Tuesday, September 22, 2009

Did you say something?

I remember almost everything that happened to me during the past 80 years, with the exception of whatever happened today. My Dad had been playing pipe organs to set the mood for silent movies, and then he installed sound systems for the new talkies. Almost everybody listened to the radio in those days. Radio announcers and actors were invisible. Their audience could not see what they were doing, or whether they were frightened or smiling. What they said was it. Enunciation was in, ear-strain was out.

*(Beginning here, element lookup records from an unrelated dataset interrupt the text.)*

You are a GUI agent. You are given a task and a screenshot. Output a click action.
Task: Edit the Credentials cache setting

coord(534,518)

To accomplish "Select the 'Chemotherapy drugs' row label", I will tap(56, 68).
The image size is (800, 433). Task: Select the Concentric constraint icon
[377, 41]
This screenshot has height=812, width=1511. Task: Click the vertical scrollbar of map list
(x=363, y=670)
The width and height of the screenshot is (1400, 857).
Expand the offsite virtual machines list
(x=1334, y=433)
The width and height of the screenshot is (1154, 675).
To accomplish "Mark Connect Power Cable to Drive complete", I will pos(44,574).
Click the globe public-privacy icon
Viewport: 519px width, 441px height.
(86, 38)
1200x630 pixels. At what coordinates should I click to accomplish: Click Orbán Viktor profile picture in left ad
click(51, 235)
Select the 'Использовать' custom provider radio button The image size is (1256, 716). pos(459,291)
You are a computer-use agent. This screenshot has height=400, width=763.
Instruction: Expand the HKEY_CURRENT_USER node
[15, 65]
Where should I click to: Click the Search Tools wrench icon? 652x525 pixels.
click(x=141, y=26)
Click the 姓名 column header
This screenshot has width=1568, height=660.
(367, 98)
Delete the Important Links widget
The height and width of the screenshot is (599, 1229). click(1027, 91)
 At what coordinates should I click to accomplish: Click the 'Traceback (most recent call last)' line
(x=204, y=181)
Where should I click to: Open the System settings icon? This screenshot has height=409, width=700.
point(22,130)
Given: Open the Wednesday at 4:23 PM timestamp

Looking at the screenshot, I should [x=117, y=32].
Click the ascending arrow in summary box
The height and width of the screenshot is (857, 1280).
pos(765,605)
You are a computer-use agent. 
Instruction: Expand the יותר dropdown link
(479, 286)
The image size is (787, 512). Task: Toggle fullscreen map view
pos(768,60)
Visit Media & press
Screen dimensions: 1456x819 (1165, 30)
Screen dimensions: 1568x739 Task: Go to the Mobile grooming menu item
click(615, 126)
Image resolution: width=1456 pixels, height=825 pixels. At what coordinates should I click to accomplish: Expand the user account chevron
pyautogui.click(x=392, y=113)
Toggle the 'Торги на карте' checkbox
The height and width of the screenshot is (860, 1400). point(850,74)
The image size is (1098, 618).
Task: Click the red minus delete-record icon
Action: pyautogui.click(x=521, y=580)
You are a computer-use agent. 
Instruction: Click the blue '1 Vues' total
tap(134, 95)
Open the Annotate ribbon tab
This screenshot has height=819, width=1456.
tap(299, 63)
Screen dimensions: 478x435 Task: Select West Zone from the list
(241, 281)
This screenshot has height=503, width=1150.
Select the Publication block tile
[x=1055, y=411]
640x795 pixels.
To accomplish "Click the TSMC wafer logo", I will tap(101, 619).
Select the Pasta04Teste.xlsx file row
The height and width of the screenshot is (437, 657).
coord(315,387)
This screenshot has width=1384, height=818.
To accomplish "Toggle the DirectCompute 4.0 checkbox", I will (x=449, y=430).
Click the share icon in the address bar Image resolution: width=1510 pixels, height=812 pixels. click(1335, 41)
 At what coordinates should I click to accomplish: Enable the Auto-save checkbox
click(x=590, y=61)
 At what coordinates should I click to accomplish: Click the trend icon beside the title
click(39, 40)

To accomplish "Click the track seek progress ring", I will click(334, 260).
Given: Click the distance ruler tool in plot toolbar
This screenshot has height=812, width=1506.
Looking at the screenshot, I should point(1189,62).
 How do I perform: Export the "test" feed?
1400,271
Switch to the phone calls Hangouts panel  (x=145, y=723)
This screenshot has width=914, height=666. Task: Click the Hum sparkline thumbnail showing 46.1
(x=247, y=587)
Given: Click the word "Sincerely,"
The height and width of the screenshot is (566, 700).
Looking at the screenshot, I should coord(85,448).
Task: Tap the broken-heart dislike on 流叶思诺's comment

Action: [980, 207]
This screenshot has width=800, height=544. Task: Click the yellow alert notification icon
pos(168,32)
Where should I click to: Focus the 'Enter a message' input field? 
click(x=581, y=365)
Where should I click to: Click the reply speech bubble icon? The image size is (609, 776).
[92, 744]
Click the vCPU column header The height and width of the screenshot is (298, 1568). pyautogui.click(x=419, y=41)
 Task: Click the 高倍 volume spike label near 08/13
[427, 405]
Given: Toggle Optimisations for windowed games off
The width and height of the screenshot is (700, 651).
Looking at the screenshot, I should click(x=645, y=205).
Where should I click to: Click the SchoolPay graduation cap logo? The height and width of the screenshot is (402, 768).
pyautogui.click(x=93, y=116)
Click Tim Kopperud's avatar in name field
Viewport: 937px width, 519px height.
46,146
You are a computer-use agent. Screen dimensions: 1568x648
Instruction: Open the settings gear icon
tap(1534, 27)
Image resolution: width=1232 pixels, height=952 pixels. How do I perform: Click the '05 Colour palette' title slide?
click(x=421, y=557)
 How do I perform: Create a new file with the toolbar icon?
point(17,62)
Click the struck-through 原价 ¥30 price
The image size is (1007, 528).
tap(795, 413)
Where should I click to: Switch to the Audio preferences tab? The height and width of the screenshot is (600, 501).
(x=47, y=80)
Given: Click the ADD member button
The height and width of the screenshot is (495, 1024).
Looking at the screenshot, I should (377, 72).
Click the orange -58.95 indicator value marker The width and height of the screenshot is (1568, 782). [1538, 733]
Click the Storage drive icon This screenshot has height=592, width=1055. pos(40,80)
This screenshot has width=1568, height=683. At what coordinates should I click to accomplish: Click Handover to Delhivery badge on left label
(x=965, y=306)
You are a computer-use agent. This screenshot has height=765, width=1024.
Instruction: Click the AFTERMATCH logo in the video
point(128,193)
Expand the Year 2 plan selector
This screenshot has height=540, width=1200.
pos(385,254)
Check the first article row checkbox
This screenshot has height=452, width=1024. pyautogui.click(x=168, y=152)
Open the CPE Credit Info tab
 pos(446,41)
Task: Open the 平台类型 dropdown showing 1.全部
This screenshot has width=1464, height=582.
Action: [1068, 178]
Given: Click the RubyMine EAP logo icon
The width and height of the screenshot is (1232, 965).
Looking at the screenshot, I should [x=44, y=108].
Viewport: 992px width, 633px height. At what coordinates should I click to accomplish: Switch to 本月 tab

Sometimes I don’t hear what’s being said. People amuse themselves by watching their words go in one of my ears and come out the other. This has little to do with how loudly or gently the words are spoken, but with olivopontocerebellar atrophy, the exclusive ailment I live with, known, if not very well-known, as OPCA. My OPCA experience now includes constant and intrusive dizziness. You’ve heard of taffy pulls, and probably seen the machines that pull strands of sticky salt water taffy in amusement parks. OPCA imitates that process. I walk around as though my head is stuffed with salt water taffy.

That taffy-pull makes me pay attention when I’m walking, or reaching for things, or taking a shower. This concentration often blots out other things going on at the same time. If someone is telling me something while I’m thinking about my next step or lifting my coffee cup, there’s a chance I will listen but not hear.

On the other hand, I sometimes miss what’s being said on TV or radio because of what historians may someday record as The Great 21st Century Lip Lapse. Even some of the pros drop syllables and merge words into each other, and some directors permit actors to dissolve their most fascinating words into a whisper understood only by alert lip readers. Could this difficulty in shaping words be a consequence of advanced styles of romance? Movies and TV dramas become more competitive, shootings become more bloody, car crashes more crumpling and kisses more aggressive. The Hoover kiss has emerged, its brief vacuum perhaps reshaping the lips, tongue and voice box.

Politicians and retirement brochures speak of golden years, sometimes seeming closer rust than gold. Every year is golden, but all is not gold that Twitters.